Viagem ao inconsciente, com o chá autorizado pelo Governo em rituais religiosos
por Vanessa Rodrigues, em Alter-do-Chão
“Traz rede, frutas, uma contribuição, e dorme bem esta noite”, diz-me a voz do outro lado da linha. “Podes ficar o tempo que quiseres”. É noite de lua cheia, por isso o ritual é “especial” e dura “um dia”, para quem quiser “usufruir” dos “verdadeiros poderes do chá”. Depois, a última recomendação: “Se estiveres a tomar algum remédio forte, é melhor não vires, porque o chá pode ter um efeito adverso.”
Não conheço a voz. Soube, através de amigos, da “Comunidade Irmandade Comuníndios Bandeira Branca”, em Alter-do-Chão, no Amazonas, que faz “rituais” com o famoso chá da Amazónia, a Ayahuasca. A curiosidade pelo líquido “sacramental” arrasta-me até lá. Falaram-me, já, da cabana redonda, no meio da floresta, onde são as cerimónias, das redes para descansar e das viagens “mentais”.
Uns pintaram, inventaram histórias, pensaram nos familiares, choraram, dançaram, riram, abraçaram e, no limite, dependendo das doses tomadas ou do grau de “elevação” mental, vomitaram. É que o líquido não é uma coisa agradável. Aqui chamado de Xamãe, é cor-de-terra, gosmento, e de uma ardência acre que desliza desde a boca até ao estômago.

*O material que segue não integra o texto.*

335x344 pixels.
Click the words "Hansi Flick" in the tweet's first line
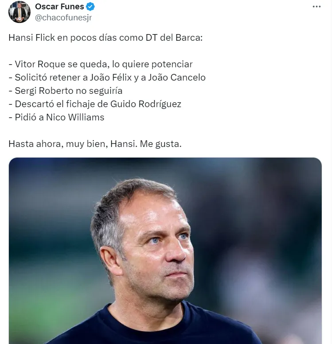[29, 38]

“Como só ficas até ao fim do dia, o ideal é tomares apenas uma dose, para que o efeito passe”, diz-me a tal voz que, agora, sei ser do Paulo Brasil, da Comunidade Fraternidade Branca. Somos uma dúzia para a “cerimónia”. O chá é “feito em casa”, usado como forma de ascensão pessoal para autoconhecimento, diz Paulo, e aponta para o painel onde está a Resolução de 2004 do Conselho Nacional Anti-Drogas do Brasil, que permite o uso religioso da Ayhuasca. A campainha tine. Vibraria várias vezes, nas sete horas que lá ficaria, para quem quisesse repetir. Uma dose seria suficiente para que, uma hora depois, embalada na rede, olhasse para a floresta e visse cores fluorescentes como se fossem prismas coloridos; a palma da mão em câmara lenta, reconhecendo cada textura como se fizesse zoom in ; achasse que o corpo é um lugar estranho ao toque, mole, e bocejasse como se fosse a primeira vez. Os sentidos ficam hipersensíveis, em câmara lenta, e fechar os olhos é um processo de introspecção. É impossível adormecer: a mente está em hiperactividade, mesmo com a rede como embalo. A experiência é pessoal e lembramo-nos de tudo, até do Paulo a perguntar se está “tudo bem” e a dizer, no tom de voz pausado, igual ao da primeira conversa, por telefone. “Esta é uma viagem ao inconsciente, desfruta.”